INSTRUCTIONS FOR THE TASK: Copy precisely the first line of the material below and every later line, stopping with the line that contains "Open the purple".

------------------------------------------------

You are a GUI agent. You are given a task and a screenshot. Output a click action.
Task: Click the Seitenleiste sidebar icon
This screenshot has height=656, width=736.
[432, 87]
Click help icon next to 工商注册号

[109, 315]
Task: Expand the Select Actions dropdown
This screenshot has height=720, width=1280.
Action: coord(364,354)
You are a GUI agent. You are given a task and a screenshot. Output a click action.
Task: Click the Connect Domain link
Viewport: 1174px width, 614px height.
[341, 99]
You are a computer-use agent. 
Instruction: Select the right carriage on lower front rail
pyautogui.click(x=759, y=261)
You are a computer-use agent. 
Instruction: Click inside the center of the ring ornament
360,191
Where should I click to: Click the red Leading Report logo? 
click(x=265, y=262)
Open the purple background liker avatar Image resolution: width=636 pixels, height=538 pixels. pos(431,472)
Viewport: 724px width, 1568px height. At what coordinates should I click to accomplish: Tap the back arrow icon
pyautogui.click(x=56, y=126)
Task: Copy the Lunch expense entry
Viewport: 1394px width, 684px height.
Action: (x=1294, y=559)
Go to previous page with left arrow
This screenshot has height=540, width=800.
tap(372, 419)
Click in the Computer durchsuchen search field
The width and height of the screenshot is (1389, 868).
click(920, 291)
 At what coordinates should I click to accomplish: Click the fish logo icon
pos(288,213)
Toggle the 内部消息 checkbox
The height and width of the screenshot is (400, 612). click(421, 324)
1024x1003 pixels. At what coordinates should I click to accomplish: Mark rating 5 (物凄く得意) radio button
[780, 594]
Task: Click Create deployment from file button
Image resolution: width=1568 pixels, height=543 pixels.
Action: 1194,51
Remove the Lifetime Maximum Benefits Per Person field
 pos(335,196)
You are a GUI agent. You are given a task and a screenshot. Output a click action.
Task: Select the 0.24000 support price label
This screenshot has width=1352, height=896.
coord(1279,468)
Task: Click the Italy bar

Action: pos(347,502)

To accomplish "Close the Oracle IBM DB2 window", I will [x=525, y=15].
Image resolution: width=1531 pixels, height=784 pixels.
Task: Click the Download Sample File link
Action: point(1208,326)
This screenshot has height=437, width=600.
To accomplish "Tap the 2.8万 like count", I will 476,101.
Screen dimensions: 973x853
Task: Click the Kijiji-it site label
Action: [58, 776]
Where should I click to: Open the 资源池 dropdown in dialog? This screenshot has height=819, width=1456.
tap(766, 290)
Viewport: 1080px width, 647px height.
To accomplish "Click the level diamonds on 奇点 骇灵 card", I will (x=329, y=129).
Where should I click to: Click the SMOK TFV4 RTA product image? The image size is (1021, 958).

------------------------------------------------

OUTPUT FOR THIS EXERCISE:
You are a GUI agent. You are given a task and a screenshot. Output a click action.
Task: Click the Seitenleiste sidebar icon
This screenshot has height=656, width=736.
[432, 87]
Click help icon next to 工商注册号

[109, 315]
Task: Expand the Select Actions dropdown
This screenshot has height=720, width=1280.
Action: coord(364,354)
You are a GUI agent. You are given a task and a screenshot. Output a click action.
Task: Click the Connect Domain link
Viewport: 1174px width, 614px height.
[341, 99]
You are a computer-use agent. 
Instruction: Select the right carriage on lower front rail
pyautogui.click(x=759, y=261)
You are a computer-use agent. 
Instruction: Click inside the center of the ring ornament
360,191
Where should I click to: Click the red Leading Report logo? 
click(x=265, y=262)
Open the purple background liker avatar Image resolution: width=636 pixels, height=538 pixels. pos(431,472)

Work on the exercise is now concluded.